■ REQUIRED WORK: Reproduce word for word the part of the West Nile virus article below, starting with "West Nile virus was" and going on through "damage and death.".

■ DOCUMENT SECTION:
*** Block opens ***

If you haven't done so already, now would be an opportune time to throw some bug dope in with your garden tools. There's still a lot of growing and harvesting to do and it comes when biting insects are at their most annoying - and most dangerous.
Most West Nile virus outbreaks are reported from mid-August through autumn and don't decline until the first killing frost, according to the U.S. Centers for Disease Control and Prevention, which recommends using insect repellents to help minimize the risk.
West Nile virus is not a disease transmitted from person to person. Instead, mosquitoes become infected after feeding on the blood of birds or other animals carrying the virus. They spread the disease to humans with their bite, which becomes most potent in early fall. That's why the disease rate climbs so rapidly through the period.
West Nile virus was first detected in the Western Hemisphere in New York City in 1999. It since has spread to the 48 contiguous states, Canada, Mexico and the Caribbean. The degree of severity ranges from mild to deadly. People over age 50, along with those with lowered immune systems caused by such things as HIV or cancer therapy, are the most susceptible.
About one in every five people infected with the West Nile virus develops symptoms including headaches, fever, fatigue, nausea and a skin rash. About one in every 150 cases results in a severe illness that can cause muscle weakness, a stiff neck, confusion and coma or paralysis.
In a few cases, West Nile encephalitis leads to brain damage and death.
Nearly 4,300 West Nile cases were reported around the nation last year, with about 1,500 of them having illnesses that had advanced to the encephalitis, meningitis or paralysis stages. One hundred seventy-seven died, the CDC said.
'The chances of coming down with the disease are much higher than zero,' said Emily Zielinski-Gutierrez, a behavioral scientist with the CDC's Division of Vector Borne Infectious Diseases in Fort Collins, Colo.
'Despite that, only 40 percent of the people responding to our surveys say they use insect repellents 'always,' 'often' or 'regularly.' That figure usually goes up a little bit during outbreak periods.'
Most simply say they forgot their repellent when they stepped outdoors, she said. 'They went outside to deadhead in the garden and got distracted. Or it wasn't convenient when it was needed. It only takes one bite.'
Mosquitoes generally rank No. 1 on every gardener's bite parade, but humans are prey animals for other insects, too, including black flies (gnats), deer flies, chiggers, no-see-ums, yellow jackets, wasps and ticks.
Some people are targeted more often than others; you may be forced to swat while your partner may not. Scientists don't really know what to make of that insect favoritism, although they cite such things as wearing bright clothing, using perfumes and soaps and the carbon dioxide we release through our skin as attractants.

*** Block closes ***

■ STORED DATA:
*** Block opens ***

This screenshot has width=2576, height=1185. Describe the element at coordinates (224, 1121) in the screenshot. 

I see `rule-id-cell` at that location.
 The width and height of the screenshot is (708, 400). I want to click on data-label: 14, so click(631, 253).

*** Block closes ***

■ TASK RESULT:
West Nile virus was first detected in the Western Hemisphere in New York City in 1999. It since has spread to the 48 contiguous states, Canada, Mexico and the Caribbean. The degree of severity ranges from mild to deadly. People over age 50, along with those with lowered immune systems caused by such things as HIV or cancer therapy, are the most susceptible.
About one in every five people infected with the West Nile virus develops symptoms including headaches, fever, fatigue, nausea and a skin rash. About one in every 150 cases results in a severe illness that can cause muscle weakness, a stiff neck, confusion and coma or paralysis.
In a few cases, West Nile encephalitis leads to brain damage and death.